**Texte à lire**
Bien entendu, le tout se déroule dans un contexte
social qui nous rappelle que l’art et la politique ne font pas bon ménage, que
la musique est une simple distraction ou, pis encore, un jeu élitiste qui n’est
destiné qu’aux érudits en possession de tous les outils requis pour décoder son
langage. Cependant, toute forme d’art est fondamentalement politique, et il
appartient à l’artiste de faire face à cette réalité de manière constructive
(ou non), d’adhérer au système ou de le remettre en question. L’art allant à
l’encontre des traditions immuables sera toujours source de confusion et de
consternation. Le fait que les protagonistes soient âgés de 17–18 ans n’enlève
rien à la crédibilité du message livré; au contraire, celui-ci est d’autant
plus dangereux.
Depuis des années, Keyser, directeur du big band CSL,
aussi connu sous le nom d’« Ensemble Multidirectionnel » ou, plus pertinemment,
de « Kollectif », n’a cessé de lutter au nom de ses étudiants contre les
structures pédagogiques orthodoxes qui prédominent. Le Creative Music Studio de
Woodstock, lieu où les expérimentations des Karl Berger, Leo Smith, Ornette
Coleman, Anthony Braxton et autres se sont développées vers le milieu des
années 70, fut une révélation pour le jeune Keyser et constitua le point de
départ de ses vingt-cinq années de revendications musicales.
Utilisé pour la première fois le 17 décembre 2003, le
terme Kollectif, pour une fois employé correctement, fait référence à
une révolution à la fois sociale et musicale. Keyser et quelque vingt étudiants
ont donné vie à un environnement (ou à une aberration, selon la série Jazz
de Ken Burns) que l’on croyait mort à la fin des années 60, le fruit d’une
génération idéaliste ardemment dévouée au changement social. Inutile, en effet,
de songer avec mélancolie à la « crête d’une vague haute et magnifique » de
Hunter S. Thompson; ce soir-là, il fut de nouveau possible de témoigner de
l’extraordinaire potentiel de cette époque sans avoir à se référer aux livres.

**À faire**
**1.** D'après le texte sur le Kollectif, à quelle date le terme Kollectif a-t-il été utilisé pour la première fois ?
**2.** Reprenez le passage du texte sur le Kollectif commençant par « Utilisé pour la » et se terminant par « référer aux livres. », en remplaçant « révolution » par « transformation ».

**Lignes fournies**
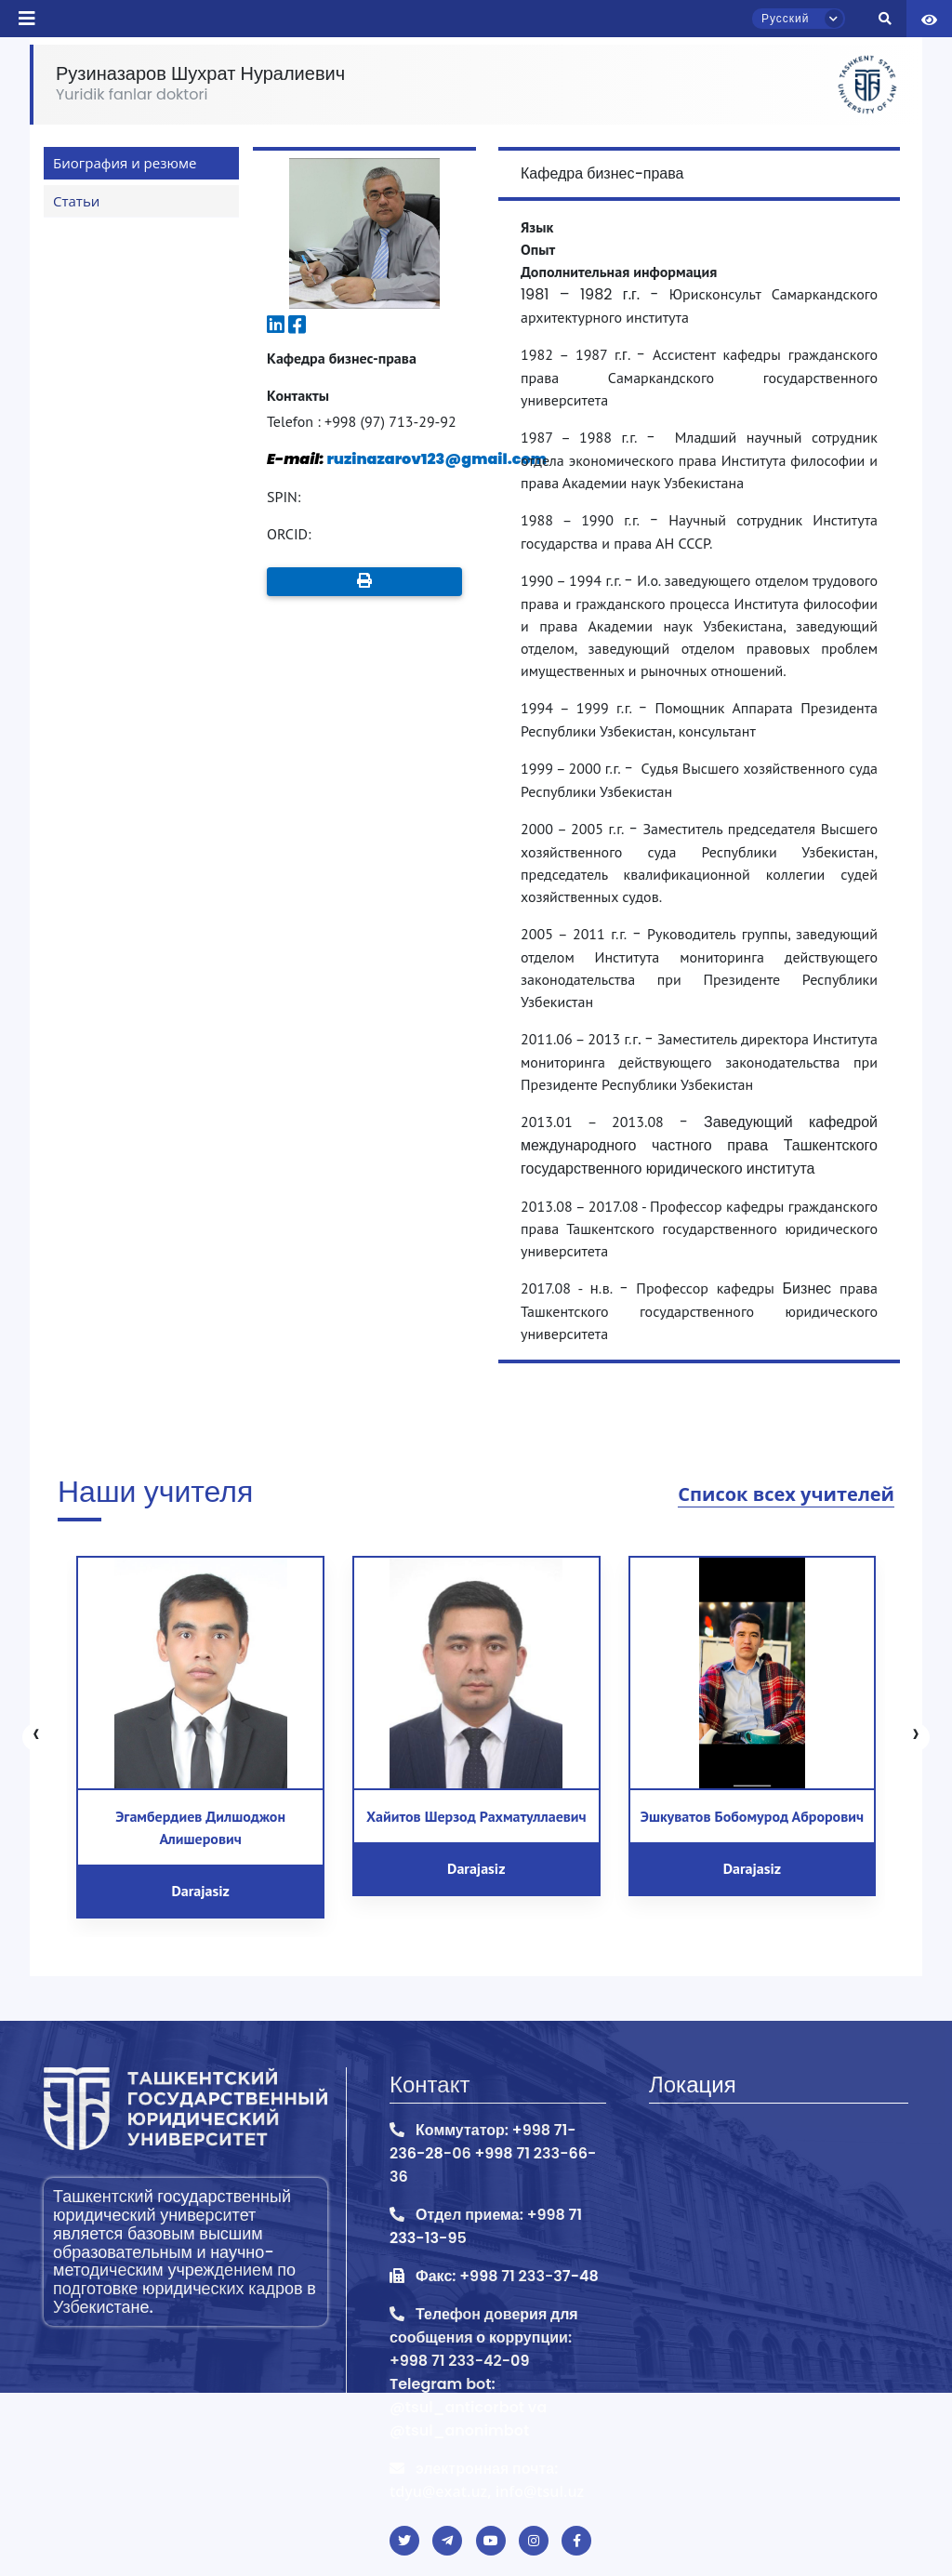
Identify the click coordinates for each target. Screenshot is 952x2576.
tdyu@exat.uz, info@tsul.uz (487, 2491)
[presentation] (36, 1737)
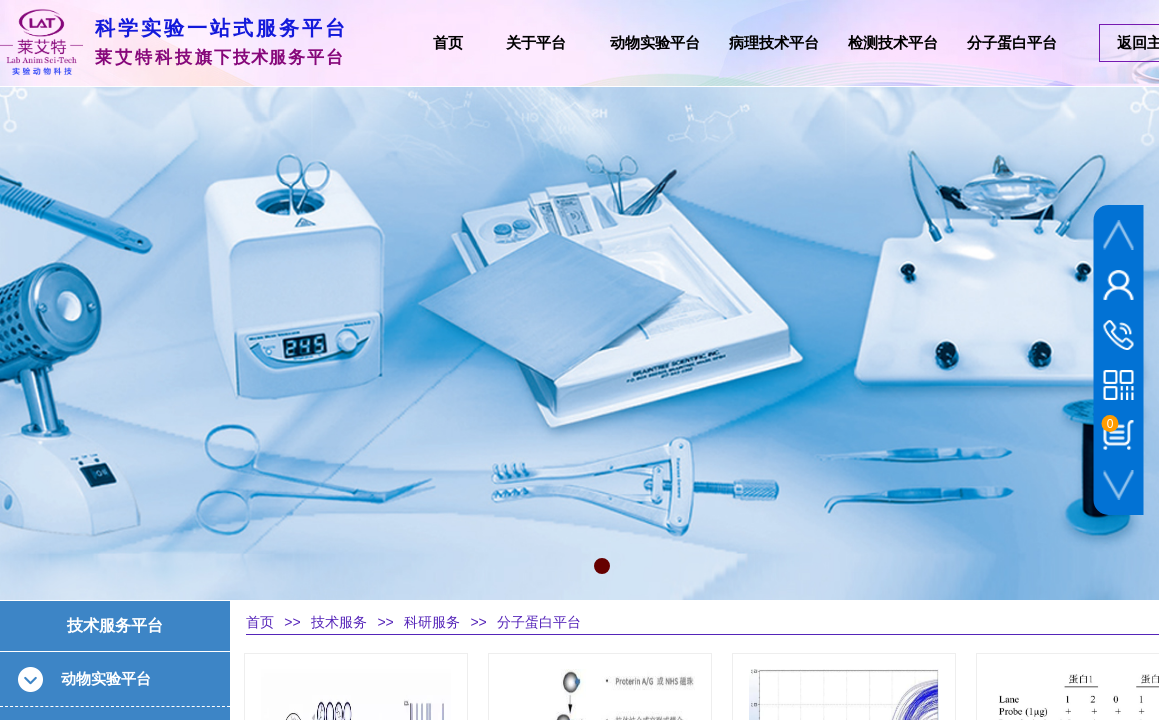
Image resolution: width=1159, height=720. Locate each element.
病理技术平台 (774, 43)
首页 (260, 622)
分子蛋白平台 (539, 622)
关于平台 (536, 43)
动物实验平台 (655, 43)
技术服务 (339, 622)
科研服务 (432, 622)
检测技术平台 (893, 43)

**Liste des réponses**
**1.** Le 17 décembre 2003.

**2.**
Utilisé pour la première fois le 17 décembre 2003, le
terme Kollectif, pour une fois employé correctement, fait référence à
une transformation à la fois sociale et musicale. Keyser et quelque vingt étudiants
ont donné vie à un environnement (ou à une aberration, selon la série Jazz
de Ken Burns) que l’on croyait mort à la fin des années 60, le fruit d’une
génération idéaliste ardemment dévouée au changement social. Inutile, en effet,
de songer avec mélancolie à la « crête d’une vague haute et magnifique » de
Hunter S. Thompson; ce soir-là, il fut de nouveau possible de témoigner de
l’extraordinaire potentiel de cette époque sans avoir à se référer aux livres.